I believe that the concept of pseudo-addiction was taught incorrectly. That patients who were poor candidates for dose escalation had their doses increased for bad behavior and doses went sky high in people unlikely to do anything but get themselves in more and more trouble and perhaps even to wake up dead. It was taught as if dose increases occur in a vacuum not a decision-making space defined by the other parameters of therapy – analgesia, adverse events, activity level and aberrant behavior. The decision to raise doses should be made in a person who has suboptimal analgesia but is otherwise tolerating their medication, making a good faith effort to function as well as they can (more on this later) and who is not taking liberties with their medications or illicit substances. Only the best candidates for opioid therapy should be on the most unorthodox doses not the worst candidates. Someone who doesn’t take liberties, who ensures that their medication supply is safe and communicates with all members of their treatment team. Once again the hard, time consuming work of assessment and re-assessment, marshalling all the forces and consults and safeguards to make people safe is being deferred to government over-reach in the form of shortcuts and short circuits that help no one.
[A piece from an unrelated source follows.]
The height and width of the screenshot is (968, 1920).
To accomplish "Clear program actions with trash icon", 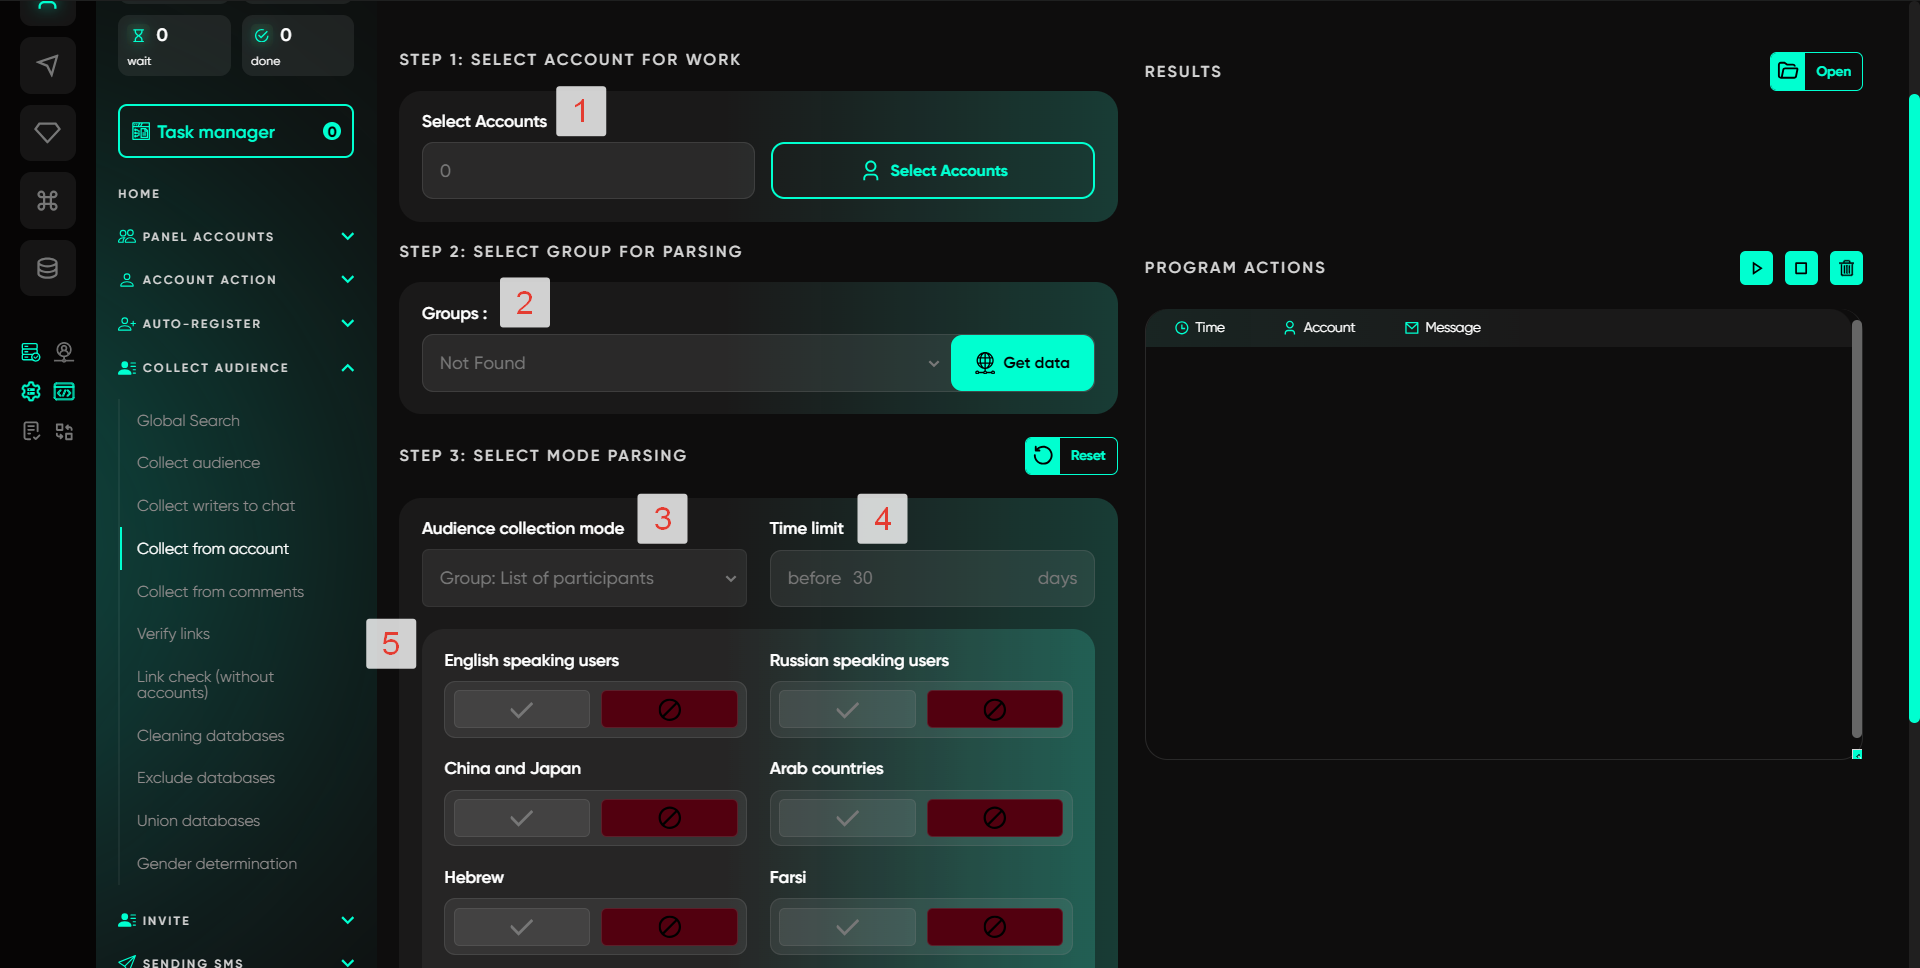I will 1846,268.
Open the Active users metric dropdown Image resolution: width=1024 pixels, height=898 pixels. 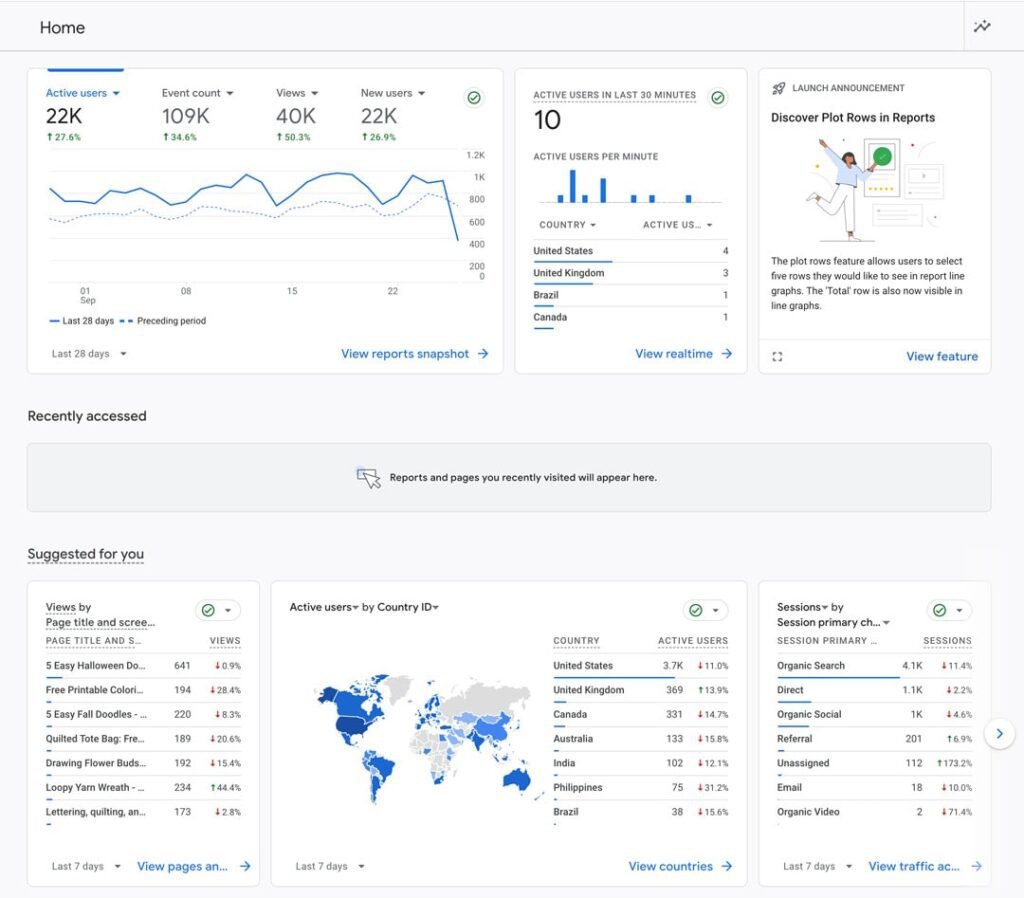point(82,93)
And while payors continue to run around with their hair on fire, clawing at constituents like Maine lobsters with regard to the opioid crisis, why don’t they read Dr. Forrest Tennant’s newly published (but actually old) work showing that abnormal genetic variants are highly prevalent in people above 100mgs MSE and approve this as an indication (and therefore coverage for) pharmacogenetic testing as a way to lower requirements by getting people to the best metabolized drug and rendering their therapy safer and more likely to work? Or do they simply want to relegate the job to state government bureaucrats who pick MSE numbers out of a hat like lotto balls. They would probably get back the money spent in the avoidance of ER visits (for both overdoses and poorly treated pain) and by fostering better outcomes overall. Wishful thinking I know, because throughout the opioid epidemic, the tendency to be alarmist and then chose shortcuts over effective interventions have been ever present.
And while we are on the subject of individualizing, let me also say that the functional outcomes and goals of therapy too need to be specific to each and every person. Specious arguments (reserved for opioids) that describe functional improvements as the only basis for continued prescribing but do not measure these improvements within subject as opposed to across groups are unrealistic and sadistic. Opioids look bad when the only outcome for all is return to work or some other normative goal that is not relevant to or obtainable by a particular individual. Many patients will if they can. Or they will change careers or career goals. But many won’t. For some patients, a simple slowing down of the inexorable decline of psychiatric and physical problems that are causing or associated with the pain is all that can be accomplished. In still others, comfort alone is all that can be attained. These decisions are also not made en masse nor in a vacuum. They are an individualized judgment and their measurement should be ipsative not normative.
Law abiding Americans who take their medicines as directed, do not abuse them, do not sell them, do not harm 3rd parties with them, who make their best effort to put their best foot forward and who are suffering deserve to have their cases and their needs individually evaluated by their healthcare providers who can then do the best they can to help them. They also deserve to not have laws passed that harm them and are unlikely to help anyone else.